C.D. Warner, et al., comp.
The Library of the World’s Best Literature. An Anthology in Thirty Volumes. 1917.

Critical and Biographical Introduction by Dorothy Brewster (1883–1979)

By Edward Carpenter (1844–1929)

EDWARD CARPENTER was born at Brighton, England, in 1844. His grandfather was an admiral in the navy, his father, a lawyer and magistrate. Up to the age of twenty, Carpenter lived at Brighton, embedded in a would-be fashionable world which he hated, unhappy in spite of the ease and comfort of his home.

  • “At the age of sixteen,” he writes on his seventieth birthday, “I found myself—and without knowing where I was—in the middle of that strange period of human evolution, the Victorian Age, which in some respects, one now thinks, marked the lowest ebb of modern civilized society: a period in which not only commercialism in public life, but cant in religion, pure materialism in science, futility in social conventions, the worship of stocks and shares, the starving of the human heart, the denial of the human body and its needs, the huddling concealment of the body in clothes, the ‘impure hush’ on matters of sex, class-division, contempt of manual labor, and the cruel barring of women from every natural and useful expression of their lives, were carried to an extremity of folly difficult for us now to realize.”
  • There could be no better summing-up than this of all the conditions he later revolted against. The sea and the downs were his consolation and his escape from “the pent life of custom and brick perspective.” Nature was more to him than any human attachment. His poetry, later, is rich in simple, direct, truthful rendering of Nature; in pictures of the sea; of “the winter woods, every bough laden with snow, the faint purple waters rushing on in the hollows, with steam on the soft still air”; of the ploughed fields on an October morning, when “the flanks of the clods are creeping with thin vapor, and the little copse alongside the field is full of white trailing veils of it”; of the “old earth breathing deep and rhythmically, night and day, summer and winter, giving and concealing herself.”

    After Brighton came ten years at Cambridge, first as student, then as Fellow, at Trinity Hall. He took orders and for several years held the position of curate to Frederic Denison Maurice. But gradually he began to feel a sense of “falsity and dislocation” in all his professional work. The atmosphere of the university also grew uncongenial, and he tired of the “intellectual discussions, where every subject in Heaven and Earth was discussed, with the university man’s perfect freedom of thought and utterance, but also with his perfect absence of practical knowledge or of intention to apply his theories to any practical issue.” Walt Whitman had begun to influence him about 1868, so profoundly that he says that it would be difficult to imagine what his life would have been without ‘Leaves of Grass.’ This influence was strengthened by two visits to Whitman in the United States (in 1877 and 1884); Mr. Carpenter has recorded his impressions of the poet in his ‘Days with Walt Whitman’ (1906).

    In 1874, abandoning his orders and his fellowship, he began to lecture on natural science, in connection with University Extension work. “It had come on me with great force that I would go and throw in my lot with the mass-people and the manual workers.” But these lectures made him acquainted rather with the commercial classes in the great manufacturing centers of the north.
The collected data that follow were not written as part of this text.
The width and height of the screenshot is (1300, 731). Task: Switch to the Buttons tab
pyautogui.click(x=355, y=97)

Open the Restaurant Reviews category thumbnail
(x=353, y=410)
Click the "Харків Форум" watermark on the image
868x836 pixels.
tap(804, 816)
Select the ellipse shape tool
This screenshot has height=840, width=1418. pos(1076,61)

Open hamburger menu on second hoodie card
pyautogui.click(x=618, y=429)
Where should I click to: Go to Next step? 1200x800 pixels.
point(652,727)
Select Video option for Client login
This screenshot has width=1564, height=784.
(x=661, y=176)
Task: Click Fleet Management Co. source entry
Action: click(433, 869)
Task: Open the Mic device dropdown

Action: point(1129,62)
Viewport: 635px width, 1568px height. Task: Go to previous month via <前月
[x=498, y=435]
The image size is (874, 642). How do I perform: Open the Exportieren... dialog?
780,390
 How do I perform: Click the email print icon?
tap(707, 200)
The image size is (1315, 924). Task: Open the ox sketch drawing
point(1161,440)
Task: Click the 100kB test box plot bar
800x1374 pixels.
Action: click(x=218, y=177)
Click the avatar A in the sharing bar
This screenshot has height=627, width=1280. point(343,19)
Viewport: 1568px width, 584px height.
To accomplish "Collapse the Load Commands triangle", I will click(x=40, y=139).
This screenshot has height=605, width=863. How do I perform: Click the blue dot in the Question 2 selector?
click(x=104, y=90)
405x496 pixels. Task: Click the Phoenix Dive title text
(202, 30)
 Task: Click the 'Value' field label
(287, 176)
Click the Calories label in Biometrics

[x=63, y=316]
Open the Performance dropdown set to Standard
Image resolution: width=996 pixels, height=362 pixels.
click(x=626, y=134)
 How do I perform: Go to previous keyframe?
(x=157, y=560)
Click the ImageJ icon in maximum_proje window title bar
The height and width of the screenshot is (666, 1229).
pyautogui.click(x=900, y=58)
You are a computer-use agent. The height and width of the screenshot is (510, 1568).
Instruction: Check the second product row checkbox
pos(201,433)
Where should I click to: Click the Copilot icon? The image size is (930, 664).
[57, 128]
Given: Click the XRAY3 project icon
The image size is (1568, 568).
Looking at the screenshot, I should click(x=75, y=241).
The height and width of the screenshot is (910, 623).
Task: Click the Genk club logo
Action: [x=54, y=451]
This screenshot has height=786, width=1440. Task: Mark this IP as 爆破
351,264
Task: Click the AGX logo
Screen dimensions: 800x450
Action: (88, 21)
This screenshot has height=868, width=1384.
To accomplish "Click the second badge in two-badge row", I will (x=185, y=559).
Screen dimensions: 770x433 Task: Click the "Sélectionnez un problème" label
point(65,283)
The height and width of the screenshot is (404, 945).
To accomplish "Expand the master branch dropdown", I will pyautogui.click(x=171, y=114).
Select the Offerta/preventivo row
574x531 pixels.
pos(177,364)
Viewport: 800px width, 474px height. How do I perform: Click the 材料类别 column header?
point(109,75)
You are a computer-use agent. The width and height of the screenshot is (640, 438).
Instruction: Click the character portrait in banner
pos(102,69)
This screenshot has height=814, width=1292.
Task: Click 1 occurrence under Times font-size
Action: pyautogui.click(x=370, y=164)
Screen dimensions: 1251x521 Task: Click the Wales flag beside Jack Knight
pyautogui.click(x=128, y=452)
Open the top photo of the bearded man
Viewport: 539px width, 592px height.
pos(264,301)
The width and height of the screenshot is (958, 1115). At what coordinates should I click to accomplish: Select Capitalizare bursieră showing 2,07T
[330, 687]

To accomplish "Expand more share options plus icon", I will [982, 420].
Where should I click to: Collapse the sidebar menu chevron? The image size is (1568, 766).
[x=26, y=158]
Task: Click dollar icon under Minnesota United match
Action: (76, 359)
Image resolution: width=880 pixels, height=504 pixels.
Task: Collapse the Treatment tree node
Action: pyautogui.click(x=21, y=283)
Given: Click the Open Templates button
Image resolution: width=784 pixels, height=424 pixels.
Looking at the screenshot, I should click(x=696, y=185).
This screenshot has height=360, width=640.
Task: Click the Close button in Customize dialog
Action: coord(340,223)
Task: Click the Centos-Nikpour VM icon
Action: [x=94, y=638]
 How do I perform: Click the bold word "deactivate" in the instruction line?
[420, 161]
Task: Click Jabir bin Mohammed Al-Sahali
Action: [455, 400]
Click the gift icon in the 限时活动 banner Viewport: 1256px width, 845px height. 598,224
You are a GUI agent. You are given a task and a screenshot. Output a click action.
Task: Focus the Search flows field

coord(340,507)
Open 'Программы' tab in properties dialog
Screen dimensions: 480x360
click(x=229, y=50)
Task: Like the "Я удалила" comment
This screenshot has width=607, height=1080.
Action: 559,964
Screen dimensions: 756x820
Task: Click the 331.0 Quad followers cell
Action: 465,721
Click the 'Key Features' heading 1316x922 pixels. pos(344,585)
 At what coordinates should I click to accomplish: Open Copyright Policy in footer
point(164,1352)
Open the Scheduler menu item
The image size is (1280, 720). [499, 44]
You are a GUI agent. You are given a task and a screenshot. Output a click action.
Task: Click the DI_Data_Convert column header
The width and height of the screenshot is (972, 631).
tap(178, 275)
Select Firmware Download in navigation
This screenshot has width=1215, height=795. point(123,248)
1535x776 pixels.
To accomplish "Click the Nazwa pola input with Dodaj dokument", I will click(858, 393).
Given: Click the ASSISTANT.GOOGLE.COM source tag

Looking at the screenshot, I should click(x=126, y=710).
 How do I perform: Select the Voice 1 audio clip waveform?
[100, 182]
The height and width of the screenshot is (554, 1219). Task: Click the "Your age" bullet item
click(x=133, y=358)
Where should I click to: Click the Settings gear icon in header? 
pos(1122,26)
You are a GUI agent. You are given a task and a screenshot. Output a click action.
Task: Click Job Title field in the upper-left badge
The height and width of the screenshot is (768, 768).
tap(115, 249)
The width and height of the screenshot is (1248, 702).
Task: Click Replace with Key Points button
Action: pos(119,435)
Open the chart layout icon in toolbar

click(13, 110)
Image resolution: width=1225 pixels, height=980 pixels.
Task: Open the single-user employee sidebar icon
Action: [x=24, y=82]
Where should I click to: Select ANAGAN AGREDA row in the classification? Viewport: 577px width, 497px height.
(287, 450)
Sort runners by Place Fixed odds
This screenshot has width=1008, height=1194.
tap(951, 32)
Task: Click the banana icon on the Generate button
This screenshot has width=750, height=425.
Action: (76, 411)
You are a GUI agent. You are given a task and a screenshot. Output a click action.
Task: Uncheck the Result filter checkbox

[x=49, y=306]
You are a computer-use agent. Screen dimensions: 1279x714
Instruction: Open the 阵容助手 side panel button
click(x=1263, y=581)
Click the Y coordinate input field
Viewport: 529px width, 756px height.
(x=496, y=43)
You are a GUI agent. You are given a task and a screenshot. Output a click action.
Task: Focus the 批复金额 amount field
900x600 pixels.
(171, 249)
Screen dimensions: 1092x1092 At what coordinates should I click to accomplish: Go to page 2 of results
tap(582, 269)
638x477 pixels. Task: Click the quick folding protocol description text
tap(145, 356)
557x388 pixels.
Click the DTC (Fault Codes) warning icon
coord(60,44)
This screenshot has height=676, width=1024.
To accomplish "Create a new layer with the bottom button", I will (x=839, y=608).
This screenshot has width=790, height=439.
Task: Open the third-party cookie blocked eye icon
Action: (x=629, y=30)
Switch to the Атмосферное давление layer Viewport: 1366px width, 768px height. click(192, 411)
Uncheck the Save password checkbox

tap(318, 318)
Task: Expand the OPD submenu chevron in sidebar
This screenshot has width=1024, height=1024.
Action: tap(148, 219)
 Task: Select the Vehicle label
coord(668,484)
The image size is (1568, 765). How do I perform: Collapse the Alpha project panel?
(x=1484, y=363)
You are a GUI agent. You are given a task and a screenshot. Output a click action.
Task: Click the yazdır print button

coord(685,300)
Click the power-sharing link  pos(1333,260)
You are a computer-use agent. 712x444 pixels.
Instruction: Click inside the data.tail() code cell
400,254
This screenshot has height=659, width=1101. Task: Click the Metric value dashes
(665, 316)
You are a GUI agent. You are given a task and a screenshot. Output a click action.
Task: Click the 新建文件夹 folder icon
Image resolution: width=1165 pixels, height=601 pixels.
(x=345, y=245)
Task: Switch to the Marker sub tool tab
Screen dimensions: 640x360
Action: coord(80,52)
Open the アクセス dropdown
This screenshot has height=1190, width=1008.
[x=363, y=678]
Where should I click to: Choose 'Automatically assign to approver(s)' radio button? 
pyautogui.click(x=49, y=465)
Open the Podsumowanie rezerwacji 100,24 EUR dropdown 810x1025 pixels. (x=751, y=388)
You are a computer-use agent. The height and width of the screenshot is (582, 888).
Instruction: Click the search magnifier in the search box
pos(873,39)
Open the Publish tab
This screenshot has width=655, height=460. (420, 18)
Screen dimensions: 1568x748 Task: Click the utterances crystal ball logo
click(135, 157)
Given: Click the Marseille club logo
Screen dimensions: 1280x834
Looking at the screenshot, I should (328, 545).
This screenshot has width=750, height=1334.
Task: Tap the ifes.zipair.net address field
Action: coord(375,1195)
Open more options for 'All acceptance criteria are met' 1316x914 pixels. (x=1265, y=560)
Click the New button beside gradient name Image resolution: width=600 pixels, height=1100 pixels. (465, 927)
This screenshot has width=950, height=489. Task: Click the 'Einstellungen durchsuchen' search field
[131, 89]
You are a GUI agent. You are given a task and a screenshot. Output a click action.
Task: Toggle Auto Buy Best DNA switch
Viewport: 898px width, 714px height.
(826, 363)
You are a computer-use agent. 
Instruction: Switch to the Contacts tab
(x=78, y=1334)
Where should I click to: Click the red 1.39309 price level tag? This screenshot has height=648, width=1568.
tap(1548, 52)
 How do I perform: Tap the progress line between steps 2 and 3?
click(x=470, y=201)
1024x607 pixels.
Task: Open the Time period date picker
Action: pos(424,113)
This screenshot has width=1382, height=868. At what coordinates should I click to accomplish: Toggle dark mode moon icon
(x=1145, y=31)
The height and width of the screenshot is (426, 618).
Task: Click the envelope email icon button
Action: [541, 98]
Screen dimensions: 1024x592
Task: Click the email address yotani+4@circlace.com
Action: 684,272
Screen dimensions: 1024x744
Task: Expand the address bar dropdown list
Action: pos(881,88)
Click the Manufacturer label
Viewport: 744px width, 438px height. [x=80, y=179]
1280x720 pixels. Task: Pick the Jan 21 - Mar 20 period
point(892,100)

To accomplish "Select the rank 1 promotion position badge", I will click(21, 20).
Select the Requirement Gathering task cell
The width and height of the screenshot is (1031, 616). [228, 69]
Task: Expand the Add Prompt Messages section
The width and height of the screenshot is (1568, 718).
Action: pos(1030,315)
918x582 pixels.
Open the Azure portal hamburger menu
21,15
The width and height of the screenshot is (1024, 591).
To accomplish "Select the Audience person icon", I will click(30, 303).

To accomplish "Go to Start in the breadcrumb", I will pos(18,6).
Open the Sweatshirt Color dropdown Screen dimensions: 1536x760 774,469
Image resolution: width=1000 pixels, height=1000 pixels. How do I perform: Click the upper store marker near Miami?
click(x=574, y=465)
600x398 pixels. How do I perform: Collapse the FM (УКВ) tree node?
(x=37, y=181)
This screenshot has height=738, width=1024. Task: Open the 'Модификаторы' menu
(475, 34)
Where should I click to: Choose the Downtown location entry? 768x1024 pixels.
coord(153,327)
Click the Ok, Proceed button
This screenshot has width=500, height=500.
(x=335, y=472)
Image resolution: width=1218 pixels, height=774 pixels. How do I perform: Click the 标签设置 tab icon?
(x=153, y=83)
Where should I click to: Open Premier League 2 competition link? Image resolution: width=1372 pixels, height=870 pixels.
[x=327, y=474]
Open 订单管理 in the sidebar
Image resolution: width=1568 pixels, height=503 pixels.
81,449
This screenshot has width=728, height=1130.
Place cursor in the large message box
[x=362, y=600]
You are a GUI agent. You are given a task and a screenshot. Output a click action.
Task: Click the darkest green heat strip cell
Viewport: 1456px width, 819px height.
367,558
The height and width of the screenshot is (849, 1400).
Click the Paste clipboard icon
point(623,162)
During these years—years “inwardly full of tension and suffering”—the idea persisted of writing some sort of book that would address itself very personally and closely to anyone who cared to read it.

  • “At last early in 1881, no doubt as the culmination and result of struggles and experiences that had been going on, I became conscious that a mass of material was forming within me, imperatively demanding expression … I became for the time overwhelmingly conscious of the disclosure within of a region transcending in some sense the ordinary bounds of personality, in the light of which region my own idiosyncracies of character … appeared of no importance whatever—an absolute freedom from mortality, accompanied by an indescribable calm and joy. I also immediately saw, or rather felt, that this region of Self existing in me existed equally (though not always equally consciously) in others. In regard to it, the mere diversities of temperament which ordinarily distinguish and divide people dropped away and became indifferent, and a field was opened in which all might meet, in which all were truly equal. Thus I found the common ground which I wanted.”
  • He threw up his lecturing, built a little shelter in the garden of the cottage on a farm where he had been doing farm-work at intervals, and there, or in the fields, in sunlight and rain, he wrote the first long poem in ‘Towards Democracy.’ Thus he wrote, like a true disciple of Whitman, in the open: “I think heroic deeds were all conceived in the open air, and all free poems also.” The poem was published in 1883. From time to time it was republished with many additions; and did not take its definite and permanent form in print until 1905.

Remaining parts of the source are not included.